## Start

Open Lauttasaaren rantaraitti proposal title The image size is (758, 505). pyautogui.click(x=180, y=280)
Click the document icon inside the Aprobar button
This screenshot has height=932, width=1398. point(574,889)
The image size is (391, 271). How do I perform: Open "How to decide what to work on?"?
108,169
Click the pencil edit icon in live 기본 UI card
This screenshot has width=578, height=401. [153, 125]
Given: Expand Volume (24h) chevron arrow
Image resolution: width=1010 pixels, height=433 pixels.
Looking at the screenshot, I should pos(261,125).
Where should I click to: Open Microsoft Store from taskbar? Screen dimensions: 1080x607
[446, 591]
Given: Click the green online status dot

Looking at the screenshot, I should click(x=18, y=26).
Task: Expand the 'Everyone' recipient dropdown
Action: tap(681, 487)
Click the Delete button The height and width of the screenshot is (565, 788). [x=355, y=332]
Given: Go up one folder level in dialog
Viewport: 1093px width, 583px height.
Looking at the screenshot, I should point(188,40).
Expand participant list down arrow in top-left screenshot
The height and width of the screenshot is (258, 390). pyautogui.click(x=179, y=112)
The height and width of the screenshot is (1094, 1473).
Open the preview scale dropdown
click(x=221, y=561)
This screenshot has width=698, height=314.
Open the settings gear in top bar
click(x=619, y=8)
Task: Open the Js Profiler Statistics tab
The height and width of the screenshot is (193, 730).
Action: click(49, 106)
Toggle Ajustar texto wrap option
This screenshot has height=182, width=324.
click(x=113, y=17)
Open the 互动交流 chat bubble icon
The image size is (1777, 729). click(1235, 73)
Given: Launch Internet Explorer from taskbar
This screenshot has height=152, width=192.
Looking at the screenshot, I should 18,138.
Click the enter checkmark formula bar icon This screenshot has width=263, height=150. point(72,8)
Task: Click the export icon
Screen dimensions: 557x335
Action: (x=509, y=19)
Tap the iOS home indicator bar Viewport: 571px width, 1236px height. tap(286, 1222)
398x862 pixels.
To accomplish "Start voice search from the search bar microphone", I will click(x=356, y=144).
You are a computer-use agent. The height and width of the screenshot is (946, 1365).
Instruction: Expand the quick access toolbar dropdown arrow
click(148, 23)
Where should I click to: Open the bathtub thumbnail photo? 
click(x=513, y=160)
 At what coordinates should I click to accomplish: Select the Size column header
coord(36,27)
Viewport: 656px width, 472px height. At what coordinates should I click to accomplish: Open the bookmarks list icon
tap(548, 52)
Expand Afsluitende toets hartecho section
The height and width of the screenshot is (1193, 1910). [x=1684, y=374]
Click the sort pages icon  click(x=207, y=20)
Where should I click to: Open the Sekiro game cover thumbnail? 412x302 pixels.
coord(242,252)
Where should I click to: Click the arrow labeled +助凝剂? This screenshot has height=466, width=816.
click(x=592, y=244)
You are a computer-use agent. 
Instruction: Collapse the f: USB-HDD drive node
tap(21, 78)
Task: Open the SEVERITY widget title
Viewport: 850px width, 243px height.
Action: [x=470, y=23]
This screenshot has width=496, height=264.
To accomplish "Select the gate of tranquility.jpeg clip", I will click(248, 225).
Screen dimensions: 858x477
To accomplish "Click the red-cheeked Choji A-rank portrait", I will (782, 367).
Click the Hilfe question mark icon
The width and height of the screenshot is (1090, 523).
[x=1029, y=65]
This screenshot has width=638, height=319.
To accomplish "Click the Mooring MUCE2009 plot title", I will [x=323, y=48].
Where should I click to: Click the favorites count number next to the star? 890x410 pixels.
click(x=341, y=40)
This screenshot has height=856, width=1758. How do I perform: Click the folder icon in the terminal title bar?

## End

__WHAT THE EXERCISE ASKS__. Reproduce all of the material above, line for line, without changing a single character.

__CORRECT ANSWER__.
Open Lauttasaaren rantaraitti proposal title The image size is (758, 505). pyautogui.click(x=180, y=280)
Click the document icon inside the Aprobar button
This screenshot has height=932, width=1398. point(574,889)
The image size is (391, 271). How do I perform: Open "How to decide what to work on?"?
108,169
Click the pencil edit icon in live 기본 UI card
This screenshot has width=578, height=401. [153, 125]
Given: Expand Volume (24h) chevron arrow
Image resolution: width=1010 pixels, height=433 pixels.
Looking at the screenshot, I should pos(261,125).
Where should I click to: Open Microsoft Store from taskbar? Screen dimensions: 1080x607
[446, 591]
Given: Click the green online status dot

Looking at the screenshot, I should click(x=18, y=26).
Task: Expand the 'Everyone' recipient dropdown
Action: tap(681, 487)
Click the Delete button The height and width of the screenshot is (565, 788). [x=355, y=332]
Given: Go up one folder level in dialog
Viewport: 1093px width, 583px height.
Looking at the screenshot, I should point(188,40).
Expand participant list down arrow in top-left screenshot
The height and width of the screenshot is (258, 390). pyautogui.click(x=179, y=112)
The height and width of the screenshot is (1094, 1473).
Open the preview scale dropdown
click(x=221, y=561)
This screenshot has width=698, height=314.
Open the settings gear in top bar
click(x=619, y=8)
Task: Open the Js Profiler Statistics tab
The height and width of the screenshot is (193, 730).
Action: click(49, 106)
Toggle Ajustar texto wrap option
This screenshot has height=182, width=324.
click(x=113, y=17)
Open the 互动交流 chat bubble icon
The image size is (1777, 729). click(1235, 73)
Given: Launch Internet Explorer from taskbar
This screenshot has height=152, width=192.
Looking at the screenshot, I should 18,138.
Click the enter checkmark formula bar icon This screenshot has width=263, height=150. point(72,8)
Task: Click the export icon
Screen dimensions: 557x335
Action: (x=509, y=19)
Tap the iOS home indicator bar Viewport: 571px width, 1236px height. tap(286, 1222)
398x862 pixels.
To accomplish "Start voice search from the search bar microphone", I will click(x=356, y=144).
You are a computer-use agent. The height and width of the screenshot is (946, 1365).
Instruction: Expand the quick access toolbar dropdown arrow
click(148, 23)
Where should I click to: Open the bathtub thumbnail photo? 
click(x=513, y=160)
 At what coordinates should I click to accomplish: Select the Size column header
coord(36,27)
Viewport: 656px width, 472px height. At what coordinates should I click to accomplish: Open the bookmarks list icon
tap(548, 52)
Expand Afsluitende toets hartecho section
The height and width of the screenshot is (1193, 1910). [x=1684, y=374]
Click the sort pages icon  click(x=207, y=20)
Where should I click to: Open the Sekiro game cover thumbnail? 412x302 pixels.
coord(242,252)
Where should I click to: Click the arrow labeled +助凝剂? This screenshot has height=466, width=816.
click(x=592, y=244)
You are a computer-use agent. 
Instruction: Collapse the f: USB-HDD drive node
tap(21, 78)
Task: Open the SEVERITY widget title
Viewport: 850px width, 243px height.
Action: [x=470, y=23]
This screenshot has width=496, height=264.
To accomplish "Select the gate of tranquility.jpeg clip", I will click(248, 225).
Screen dimensions: 858x477
To accomplish "Click the red-cheeked Choji A-rank portrait", I will (782, 367).
Click the Hilfe question mark icon
The width and height of the screenshot is (1090, 523).
[x=1029, y=65]
This screenshot has width=638, height=319.
To accomplish "Click the Mooring MUCE2009 plot title", I will [x=323, y=48].
Where should I click to: Click the favorites count number next to the star? 890x410 pixels.
click(x=341, y=40)
This screenshot has height=856, width=1758. How do I perform: Click the folder icon in the terminal title bar?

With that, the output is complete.